§ WHAT YOU ARE ASKED TO DO
List every line in the records below that contains the string "coordinates". Case counts.

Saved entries

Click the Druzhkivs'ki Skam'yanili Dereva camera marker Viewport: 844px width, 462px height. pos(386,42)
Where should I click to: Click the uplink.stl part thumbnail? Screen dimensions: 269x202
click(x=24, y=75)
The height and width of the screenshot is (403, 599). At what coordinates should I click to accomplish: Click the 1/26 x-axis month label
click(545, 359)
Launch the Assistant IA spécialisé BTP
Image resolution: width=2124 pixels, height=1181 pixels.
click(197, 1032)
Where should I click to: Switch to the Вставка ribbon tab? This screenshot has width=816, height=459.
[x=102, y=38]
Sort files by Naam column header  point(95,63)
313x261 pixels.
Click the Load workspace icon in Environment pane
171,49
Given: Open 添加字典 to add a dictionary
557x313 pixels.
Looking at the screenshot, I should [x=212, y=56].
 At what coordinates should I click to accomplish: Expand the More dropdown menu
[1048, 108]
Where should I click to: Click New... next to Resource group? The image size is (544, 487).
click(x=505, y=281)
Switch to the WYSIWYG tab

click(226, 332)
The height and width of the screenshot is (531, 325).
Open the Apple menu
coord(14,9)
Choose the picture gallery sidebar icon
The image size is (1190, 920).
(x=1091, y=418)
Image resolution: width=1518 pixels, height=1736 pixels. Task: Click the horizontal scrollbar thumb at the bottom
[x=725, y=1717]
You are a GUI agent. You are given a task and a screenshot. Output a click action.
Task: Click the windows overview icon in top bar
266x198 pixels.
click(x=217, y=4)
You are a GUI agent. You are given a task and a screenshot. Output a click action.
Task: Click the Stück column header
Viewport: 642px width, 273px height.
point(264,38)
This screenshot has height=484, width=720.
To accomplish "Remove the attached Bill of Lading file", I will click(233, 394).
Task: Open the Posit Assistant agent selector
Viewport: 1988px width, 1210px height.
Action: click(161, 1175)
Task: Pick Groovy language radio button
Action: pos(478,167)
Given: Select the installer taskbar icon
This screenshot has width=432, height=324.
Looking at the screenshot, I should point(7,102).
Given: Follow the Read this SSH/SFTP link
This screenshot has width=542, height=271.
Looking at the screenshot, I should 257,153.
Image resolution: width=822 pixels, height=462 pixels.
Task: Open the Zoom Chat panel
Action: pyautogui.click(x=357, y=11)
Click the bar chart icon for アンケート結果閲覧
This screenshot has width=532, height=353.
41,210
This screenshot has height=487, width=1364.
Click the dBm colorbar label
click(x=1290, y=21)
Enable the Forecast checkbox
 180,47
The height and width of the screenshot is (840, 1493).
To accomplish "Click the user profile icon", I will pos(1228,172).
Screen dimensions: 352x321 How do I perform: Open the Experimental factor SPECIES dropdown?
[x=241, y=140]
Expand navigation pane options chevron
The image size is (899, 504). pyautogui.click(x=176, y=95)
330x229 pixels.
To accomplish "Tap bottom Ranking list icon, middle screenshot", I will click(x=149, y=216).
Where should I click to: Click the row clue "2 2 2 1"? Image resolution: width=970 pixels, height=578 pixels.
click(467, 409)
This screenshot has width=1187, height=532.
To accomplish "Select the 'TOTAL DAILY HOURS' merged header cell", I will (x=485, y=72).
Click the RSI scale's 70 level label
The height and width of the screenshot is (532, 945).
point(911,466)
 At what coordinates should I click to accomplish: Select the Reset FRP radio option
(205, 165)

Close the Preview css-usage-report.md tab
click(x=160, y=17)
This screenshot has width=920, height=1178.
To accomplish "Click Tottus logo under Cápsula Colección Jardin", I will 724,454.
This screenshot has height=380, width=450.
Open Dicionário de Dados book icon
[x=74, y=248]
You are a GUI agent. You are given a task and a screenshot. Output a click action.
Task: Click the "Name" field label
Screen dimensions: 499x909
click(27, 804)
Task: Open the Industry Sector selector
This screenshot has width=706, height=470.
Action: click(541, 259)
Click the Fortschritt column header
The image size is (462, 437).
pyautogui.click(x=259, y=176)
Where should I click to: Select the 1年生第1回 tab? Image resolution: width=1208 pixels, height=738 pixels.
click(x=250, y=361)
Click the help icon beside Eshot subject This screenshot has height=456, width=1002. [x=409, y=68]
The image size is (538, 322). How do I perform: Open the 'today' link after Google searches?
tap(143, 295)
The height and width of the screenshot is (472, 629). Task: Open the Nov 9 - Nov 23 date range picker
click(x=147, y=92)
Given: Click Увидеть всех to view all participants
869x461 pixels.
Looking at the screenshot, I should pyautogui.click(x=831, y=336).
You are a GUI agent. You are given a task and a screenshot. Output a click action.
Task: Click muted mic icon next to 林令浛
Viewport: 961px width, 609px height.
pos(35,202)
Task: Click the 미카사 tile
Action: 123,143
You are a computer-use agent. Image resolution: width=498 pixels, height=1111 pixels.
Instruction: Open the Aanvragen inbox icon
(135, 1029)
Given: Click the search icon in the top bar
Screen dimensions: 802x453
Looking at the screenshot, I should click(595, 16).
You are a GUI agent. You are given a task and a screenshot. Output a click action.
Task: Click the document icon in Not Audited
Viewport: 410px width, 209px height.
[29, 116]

§ RESULT OF THE TASK
The height and width of the screenshot is (403, 599). At what coordinates should I click to accomplish: Click the 1/26 x-axis month label
 At what coordinates should I click to accomplish: Expand the More dropdown menu
 At what coordinates should I click to accomplish: Select the Reset FRP radio option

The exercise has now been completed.